═══ PROVIDED INFORMATION ═══

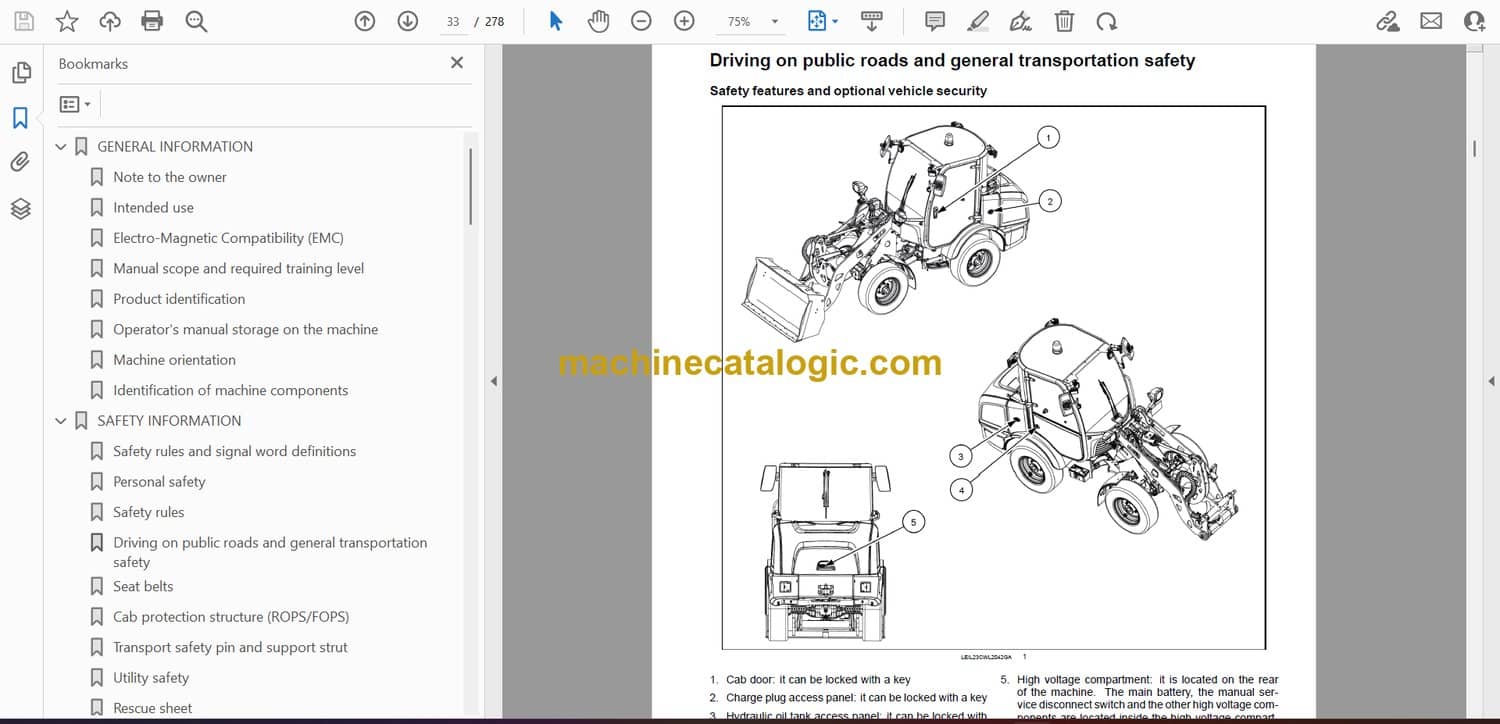This screenshot has height=724, width=1500.
Task: Close the Bookmarks panel
Action: [457, 63]
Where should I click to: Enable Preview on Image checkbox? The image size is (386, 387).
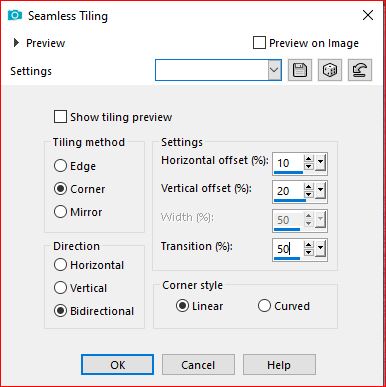259,43
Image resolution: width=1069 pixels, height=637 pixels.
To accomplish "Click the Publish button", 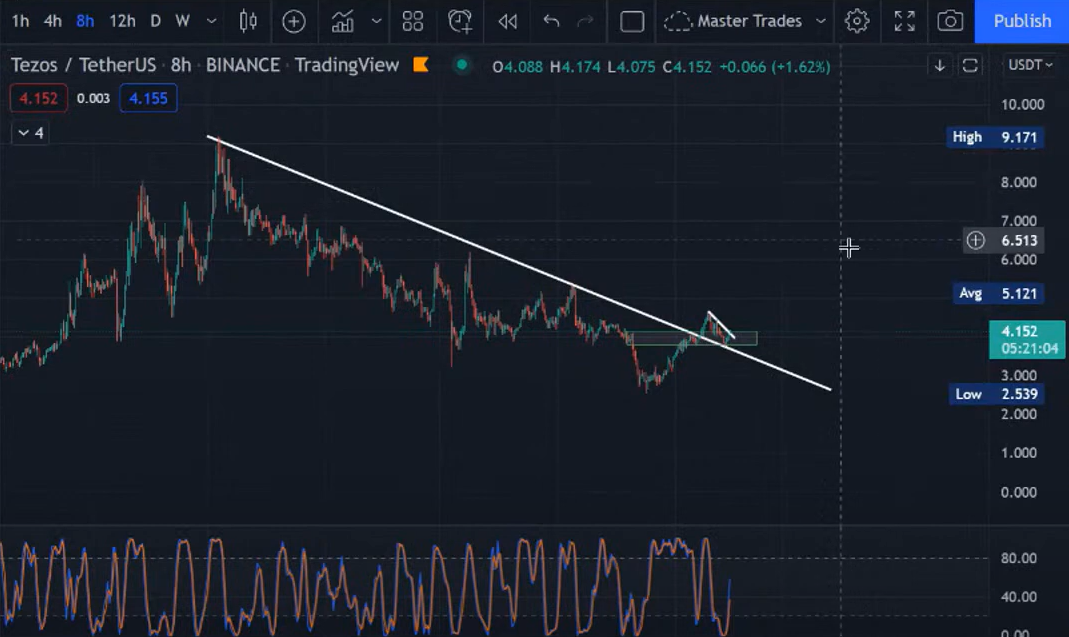I will tap(1021, 21).
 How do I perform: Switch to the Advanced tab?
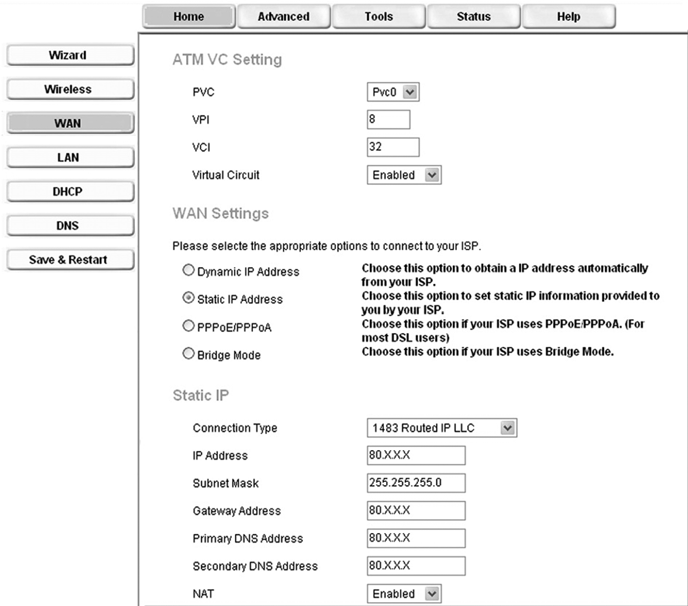click(283, 16)
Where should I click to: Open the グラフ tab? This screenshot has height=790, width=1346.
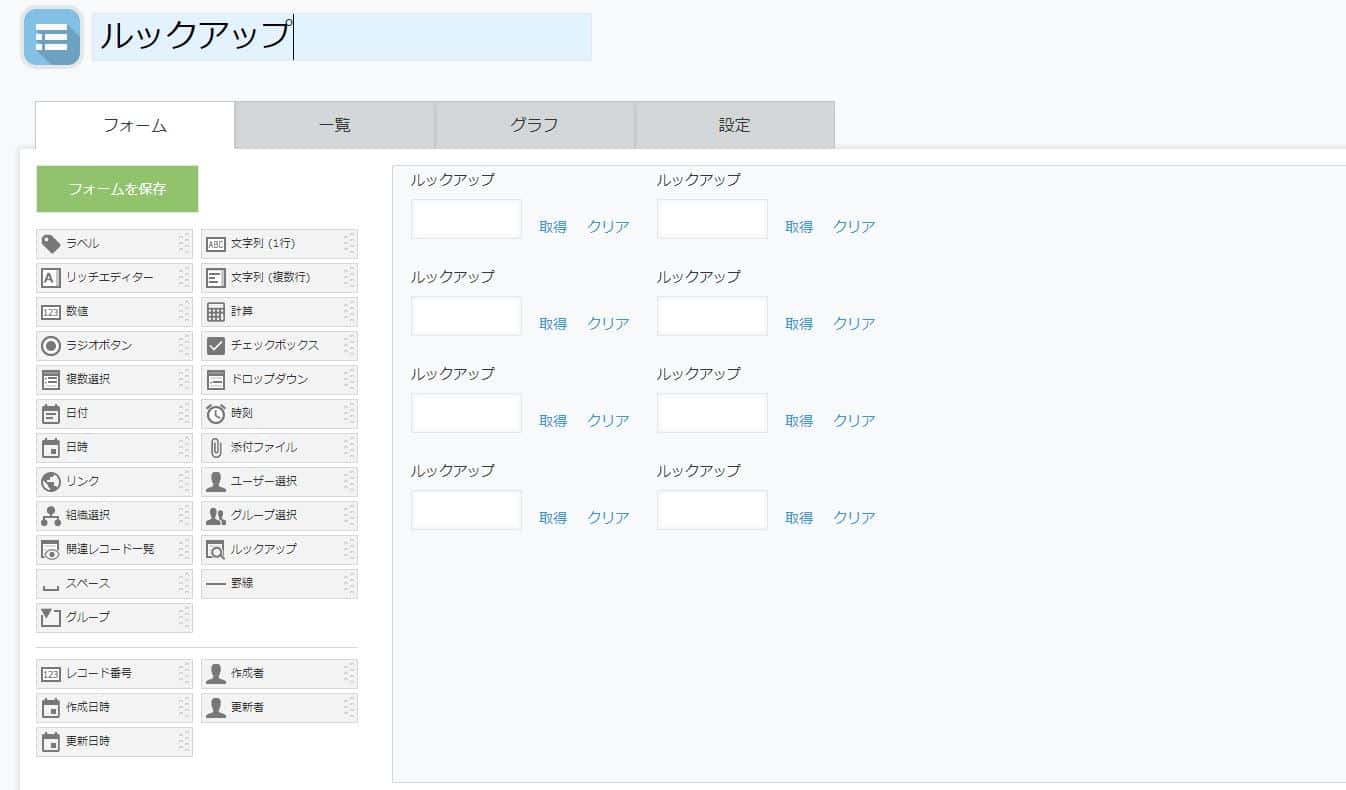point(534,125)
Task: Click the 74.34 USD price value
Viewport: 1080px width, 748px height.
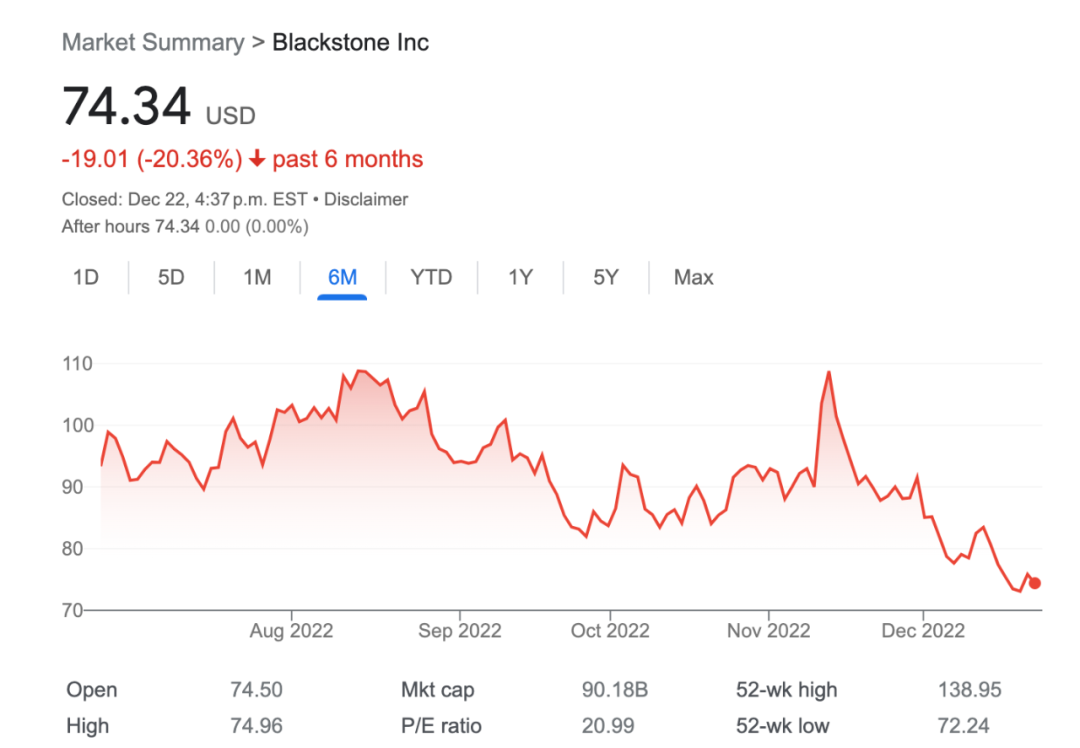Action: (x=127, y=106)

═══

Each line from the one with "Task: Click the 74.34 USD price value" to the last line of the listing should be returned exactly, both ends included, and no picture with them.

OUTPUT FOR THIS TASK:
Task: Click the 74.34 USD price value
Viewport: 1080px width, 748px height.
Action: (x=127, y=106)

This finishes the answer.